As the Hispanic population in the United States continues to grow, the incidence of skin cancer among this population is growing too. Moreover, Hispanic patients are more likely to be diagnosed with the disease in its more advanced stages, when it’s more difficult to treat.
Many Latinos, however, don’t believe they’re at risk, according to board-certified dermatologist Maritza I. Perez, MD, FAAD, a clinical professor of dermatology at the Icahn School of Medicine at Mount Sinai in New York. “The belief that Hispanic people don’t have to worry about skin cancer has existed among Latinos for generations,” she says. “They hear it from their parents and grandparents, and then they pass this belief on to their children.”
Exposure to ultraviolet radiation from the sun and indoor tanning beds is the most preventable skin cancer risk factor.

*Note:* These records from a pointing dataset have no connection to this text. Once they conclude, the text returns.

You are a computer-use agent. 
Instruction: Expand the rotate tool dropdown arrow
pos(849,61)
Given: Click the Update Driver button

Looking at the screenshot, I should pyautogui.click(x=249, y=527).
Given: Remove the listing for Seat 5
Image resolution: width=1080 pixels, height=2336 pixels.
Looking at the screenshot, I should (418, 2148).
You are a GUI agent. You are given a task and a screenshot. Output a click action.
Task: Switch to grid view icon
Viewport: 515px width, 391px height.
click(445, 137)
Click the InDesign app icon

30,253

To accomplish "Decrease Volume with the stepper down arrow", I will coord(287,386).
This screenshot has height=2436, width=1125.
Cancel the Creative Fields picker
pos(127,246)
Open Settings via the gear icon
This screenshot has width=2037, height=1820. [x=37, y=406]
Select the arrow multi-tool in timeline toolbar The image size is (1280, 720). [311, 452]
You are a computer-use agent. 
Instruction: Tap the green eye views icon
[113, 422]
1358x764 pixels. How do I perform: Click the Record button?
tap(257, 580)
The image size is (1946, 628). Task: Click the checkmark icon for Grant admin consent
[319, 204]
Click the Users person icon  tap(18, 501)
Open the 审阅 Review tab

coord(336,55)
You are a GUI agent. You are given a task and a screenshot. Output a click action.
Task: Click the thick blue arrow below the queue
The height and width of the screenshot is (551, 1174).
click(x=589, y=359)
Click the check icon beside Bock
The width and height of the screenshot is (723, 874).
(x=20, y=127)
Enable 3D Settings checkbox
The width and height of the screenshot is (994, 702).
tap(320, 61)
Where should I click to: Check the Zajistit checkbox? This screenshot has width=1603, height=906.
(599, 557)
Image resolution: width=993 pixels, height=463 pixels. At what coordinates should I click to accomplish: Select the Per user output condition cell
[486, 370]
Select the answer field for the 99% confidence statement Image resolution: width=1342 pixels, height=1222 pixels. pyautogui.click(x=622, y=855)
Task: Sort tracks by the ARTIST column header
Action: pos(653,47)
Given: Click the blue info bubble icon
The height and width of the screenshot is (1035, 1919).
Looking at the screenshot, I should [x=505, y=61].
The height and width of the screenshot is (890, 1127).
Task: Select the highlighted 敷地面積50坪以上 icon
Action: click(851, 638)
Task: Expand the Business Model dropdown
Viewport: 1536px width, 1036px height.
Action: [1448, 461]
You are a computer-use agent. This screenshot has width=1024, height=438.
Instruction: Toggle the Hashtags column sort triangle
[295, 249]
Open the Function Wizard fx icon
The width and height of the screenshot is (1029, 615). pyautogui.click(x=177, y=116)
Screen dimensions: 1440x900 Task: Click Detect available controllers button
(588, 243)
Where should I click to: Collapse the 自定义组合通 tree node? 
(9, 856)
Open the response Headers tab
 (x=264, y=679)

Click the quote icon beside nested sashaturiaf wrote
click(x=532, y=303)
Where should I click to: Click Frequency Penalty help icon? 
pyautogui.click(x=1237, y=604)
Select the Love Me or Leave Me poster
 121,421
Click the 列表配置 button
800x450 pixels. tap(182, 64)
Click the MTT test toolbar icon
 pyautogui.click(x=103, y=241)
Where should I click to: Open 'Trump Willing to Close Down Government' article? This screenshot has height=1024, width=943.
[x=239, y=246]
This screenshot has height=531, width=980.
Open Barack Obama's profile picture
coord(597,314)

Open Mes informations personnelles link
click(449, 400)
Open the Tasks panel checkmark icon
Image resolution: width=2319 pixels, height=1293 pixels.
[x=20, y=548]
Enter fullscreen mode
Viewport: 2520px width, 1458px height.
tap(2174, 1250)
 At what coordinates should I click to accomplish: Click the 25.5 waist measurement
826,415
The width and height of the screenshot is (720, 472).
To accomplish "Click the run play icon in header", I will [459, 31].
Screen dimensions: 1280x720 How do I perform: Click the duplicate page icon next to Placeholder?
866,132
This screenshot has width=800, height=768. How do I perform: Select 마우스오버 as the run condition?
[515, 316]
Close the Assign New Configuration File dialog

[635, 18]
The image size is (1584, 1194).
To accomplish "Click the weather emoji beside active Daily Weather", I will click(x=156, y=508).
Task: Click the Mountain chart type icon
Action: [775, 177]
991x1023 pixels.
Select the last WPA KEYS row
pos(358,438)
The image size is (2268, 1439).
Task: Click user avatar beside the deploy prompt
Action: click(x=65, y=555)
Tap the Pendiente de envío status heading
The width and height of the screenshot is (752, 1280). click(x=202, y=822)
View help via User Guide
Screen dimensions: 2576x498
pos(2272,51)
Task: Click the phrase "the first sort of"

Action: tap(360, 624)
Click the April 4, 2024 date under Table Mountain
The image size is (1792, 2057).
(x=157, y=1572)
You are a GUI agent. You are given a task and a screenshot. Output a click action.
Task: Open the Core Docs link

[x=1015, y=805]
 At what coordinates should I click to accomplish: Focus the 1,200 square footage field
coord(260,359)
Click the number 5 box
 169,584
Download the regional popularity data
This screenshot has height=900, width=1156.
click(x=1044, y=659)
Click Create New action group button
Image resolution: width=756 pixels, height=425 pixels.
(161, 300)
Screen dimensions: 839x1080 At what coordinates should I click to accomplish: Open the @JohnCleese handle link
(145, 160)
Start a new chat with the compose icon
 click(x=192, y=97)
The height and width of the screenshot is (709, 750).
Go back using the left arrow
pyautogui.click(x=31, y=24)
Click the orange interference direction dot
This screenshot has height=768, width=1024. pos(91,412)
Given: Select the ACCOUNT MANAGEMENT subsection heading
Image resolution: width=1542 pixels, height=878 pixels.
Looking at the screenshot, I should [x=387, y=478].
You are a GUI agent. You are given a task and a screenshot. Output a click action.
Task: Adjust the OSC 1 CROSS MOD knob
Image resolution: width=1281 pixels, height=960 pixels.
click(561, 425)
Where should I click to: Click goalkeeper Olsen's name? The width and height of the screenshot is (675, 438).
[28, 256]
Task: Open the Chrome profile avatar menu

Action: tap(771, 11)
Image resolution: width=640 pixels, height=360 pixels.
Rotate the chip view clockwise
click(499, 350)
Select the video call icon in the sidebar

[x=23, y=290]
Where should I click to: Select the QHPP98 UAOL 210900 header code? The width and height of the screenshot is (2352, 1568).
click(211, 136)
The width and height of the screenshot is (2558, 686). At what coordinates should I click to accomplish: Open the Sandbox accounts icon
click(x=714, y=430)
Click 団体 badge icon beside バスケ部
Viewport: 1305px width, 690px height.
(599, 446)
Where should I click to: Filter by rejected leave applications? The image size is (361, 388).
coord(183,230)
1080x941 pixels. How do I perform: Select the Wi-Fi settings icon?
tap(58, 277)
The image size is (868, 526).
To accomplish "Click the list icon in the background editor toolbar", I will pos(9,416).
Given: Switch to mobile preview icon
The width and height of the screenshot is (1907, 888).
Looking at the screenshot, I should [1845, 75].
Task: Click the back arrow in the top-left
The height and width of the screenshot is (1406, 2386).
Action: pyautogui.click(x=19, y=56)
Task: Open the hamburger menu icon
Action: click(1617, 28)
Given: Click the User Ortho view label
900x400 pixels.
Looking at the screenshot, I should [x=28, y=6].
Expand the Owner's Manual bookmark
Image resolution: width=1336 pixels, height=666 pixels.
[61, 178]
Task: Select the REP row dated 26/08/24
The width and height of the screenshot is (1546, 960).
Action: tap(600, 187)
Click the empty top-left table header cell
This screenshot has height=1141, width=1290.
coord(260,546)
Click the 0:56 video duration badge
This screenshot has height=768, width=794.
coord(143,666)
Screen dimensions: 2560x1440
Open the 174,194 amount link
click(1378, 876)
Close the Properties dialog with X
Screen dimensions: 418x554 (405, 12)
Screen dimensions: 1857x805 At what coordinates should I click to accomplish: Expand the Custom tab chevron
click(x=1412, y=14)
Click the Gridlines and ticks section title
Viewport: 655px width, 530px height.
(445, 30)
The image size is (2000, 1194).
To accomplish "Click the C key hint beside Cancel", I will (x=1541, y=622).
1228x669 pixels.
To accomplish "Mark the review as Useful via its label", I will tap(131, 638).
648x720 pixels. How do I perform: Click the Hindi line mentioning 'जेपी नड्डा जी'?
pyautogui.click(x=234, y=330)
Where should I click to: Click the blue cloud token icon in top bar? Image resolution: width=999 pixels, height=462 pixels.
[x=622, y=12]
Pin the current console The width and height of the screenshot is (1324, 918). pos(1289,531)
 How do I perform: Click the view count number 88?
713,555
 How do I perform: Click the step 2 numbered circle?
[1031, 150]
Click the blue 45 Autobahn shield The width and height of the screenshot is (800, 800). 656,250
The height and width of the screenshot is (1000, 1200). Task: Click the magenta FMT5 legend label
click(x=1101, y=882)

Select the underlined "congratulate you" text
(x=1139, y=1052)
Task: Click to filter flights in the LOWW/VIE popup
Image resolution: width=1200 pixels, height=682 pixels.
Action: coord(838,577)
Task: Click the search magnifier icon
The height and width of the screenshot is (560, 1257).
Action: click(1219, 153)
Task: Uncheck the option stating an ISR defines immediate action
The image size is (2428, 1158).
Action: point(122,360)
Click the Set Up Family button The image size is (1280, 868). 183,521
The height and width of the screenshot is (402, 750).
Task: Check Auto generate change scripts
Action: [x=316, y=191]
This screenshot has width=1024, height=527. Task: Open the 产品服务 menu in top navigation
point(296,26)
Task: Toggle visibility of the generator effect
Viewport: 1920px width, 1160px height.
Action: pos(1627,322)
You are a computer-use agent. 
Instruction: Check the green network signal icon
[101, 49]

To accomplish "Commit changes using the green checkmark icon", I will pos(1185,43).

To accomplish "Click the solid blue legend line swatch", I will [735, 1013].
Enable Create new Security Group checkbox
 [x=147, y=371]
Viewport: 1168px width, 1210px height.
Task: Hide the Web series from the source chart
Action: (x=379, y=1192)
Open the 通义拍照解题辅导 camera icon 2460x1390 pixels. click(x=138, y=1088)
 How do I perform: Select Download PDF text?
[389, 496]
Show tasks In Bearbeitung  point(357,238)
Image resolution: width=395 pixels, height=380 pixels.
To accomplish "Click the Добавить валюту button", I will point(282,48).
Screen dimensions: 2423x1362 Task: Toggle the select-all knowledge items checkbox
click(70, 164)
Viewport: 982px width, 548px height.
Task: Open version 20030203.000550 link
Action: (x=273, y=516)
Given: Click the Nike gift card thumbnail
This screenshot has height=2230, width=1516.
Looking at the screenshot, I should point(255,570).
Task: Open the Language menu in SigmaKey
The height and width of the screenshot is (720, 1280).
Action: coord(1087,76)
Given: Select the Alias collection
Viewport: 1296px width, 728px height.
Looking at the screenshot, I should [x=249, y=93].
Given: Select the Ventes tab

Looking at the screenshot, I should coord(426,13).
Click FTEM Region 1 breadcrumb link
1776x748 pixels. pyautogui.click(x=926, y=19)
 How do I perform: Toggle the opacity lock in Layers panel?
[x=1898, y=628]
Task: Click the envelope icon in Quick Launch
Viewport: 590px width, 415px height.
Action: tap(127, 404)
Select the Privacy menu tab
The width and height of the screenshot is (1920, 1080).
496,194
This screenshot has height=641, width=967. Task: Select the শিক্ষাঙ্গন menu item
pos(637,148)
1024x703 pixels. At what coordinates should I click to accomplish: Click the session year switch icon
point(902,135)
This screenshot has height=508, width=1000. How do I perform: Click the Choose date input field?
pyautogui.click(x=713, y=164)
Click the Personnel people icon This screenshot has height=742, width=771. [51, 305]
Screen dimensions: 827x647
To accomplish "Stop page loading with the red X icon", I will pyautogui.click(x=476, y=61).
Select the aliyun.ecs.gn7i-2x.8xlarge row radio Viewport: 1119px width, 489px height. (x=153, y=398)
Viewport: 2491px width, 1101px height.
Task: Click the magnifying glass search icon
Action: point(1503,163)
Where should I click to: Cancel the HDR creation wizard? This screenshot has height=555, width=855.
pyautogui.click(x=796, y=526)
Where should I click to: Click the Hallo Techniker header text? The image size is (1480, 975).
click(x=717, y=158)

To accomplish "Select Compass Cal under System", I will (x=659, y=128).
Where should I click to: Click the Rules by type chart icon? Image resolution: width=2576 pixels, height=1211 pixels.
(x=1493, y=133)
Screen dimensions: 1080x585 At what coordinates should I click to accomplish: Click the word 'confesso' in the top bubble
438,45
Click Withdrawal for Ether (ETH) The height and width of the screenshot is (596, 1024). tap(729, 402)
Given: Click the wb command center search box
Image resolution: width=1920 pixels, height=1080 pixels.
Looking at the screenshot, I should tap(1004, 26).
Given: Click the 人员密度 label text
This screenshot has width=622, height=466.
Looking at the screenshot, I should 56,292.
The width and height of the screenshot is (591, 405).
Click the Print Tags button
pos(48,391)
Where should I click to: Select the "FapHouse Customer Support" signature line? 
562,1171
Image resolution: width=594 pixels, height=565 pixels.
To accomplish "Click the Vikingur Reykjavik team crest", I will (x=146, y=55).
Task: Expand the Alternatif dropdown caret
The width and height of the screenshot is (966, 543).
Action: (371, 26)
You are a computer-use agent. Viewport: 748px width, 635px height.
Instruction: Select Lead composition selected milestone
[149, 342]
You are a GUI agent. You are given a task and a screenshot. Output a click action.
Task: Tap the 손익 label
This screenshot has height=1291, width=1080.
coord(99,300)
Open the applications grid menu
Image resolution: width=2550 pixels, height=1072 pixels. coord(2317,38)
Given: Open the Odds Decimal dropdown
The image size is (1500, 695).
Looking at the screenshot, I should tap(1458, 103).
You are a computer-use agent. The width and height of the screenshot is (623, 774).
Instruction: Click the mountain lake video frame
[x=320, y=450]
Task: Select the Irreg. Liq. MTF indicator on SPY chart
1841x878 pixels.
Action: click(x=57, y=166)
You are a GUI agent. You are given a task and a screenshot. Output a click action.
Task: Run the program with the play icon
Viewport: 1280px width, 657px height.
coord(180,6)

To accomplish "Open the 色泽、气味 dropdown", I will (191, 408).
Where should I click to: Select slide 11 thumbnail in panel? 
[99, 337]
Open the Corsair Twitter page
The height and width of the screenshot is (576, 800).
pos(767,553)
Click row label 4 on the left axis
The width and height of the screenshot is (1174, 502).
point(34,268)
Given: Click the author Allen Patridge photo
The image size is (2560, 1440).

Many Hispanic people, however, believe they’re protected from the sun because they have darker skin tones, Dr. Perez says, and those who get sunburned don’t realize that the damage to their skin is increasing their skin cancer risk.
As a result, Dr. Perez says, many Latinos don’t take steps to protect themselves from the sun’s harmful UV rays. Furthermore, she says, some Hispanic people go indoor tanning before spending time in the sun, under the false belief that a “base tan” will protect them. She advises all her patients, regardless of skin color, to stay out of indoor tanning beds and protect themselves from the sun.
Because skin cancer is most treatable when detected early and Latinos are more likely to be diagnosed with the disease in its advanced stages, Dr. Perez says, it’s also important for this population to perform regular self-exams to look for new, changing or suspicious spots on their skin. People with skin of color are prone to skin cancer in unusual areas — like on the palms of the hands and the soles of the feet, under the nails, and inside the mouth — so she recommends that Hispanic patients be especially vigilant in performing skin self-exams.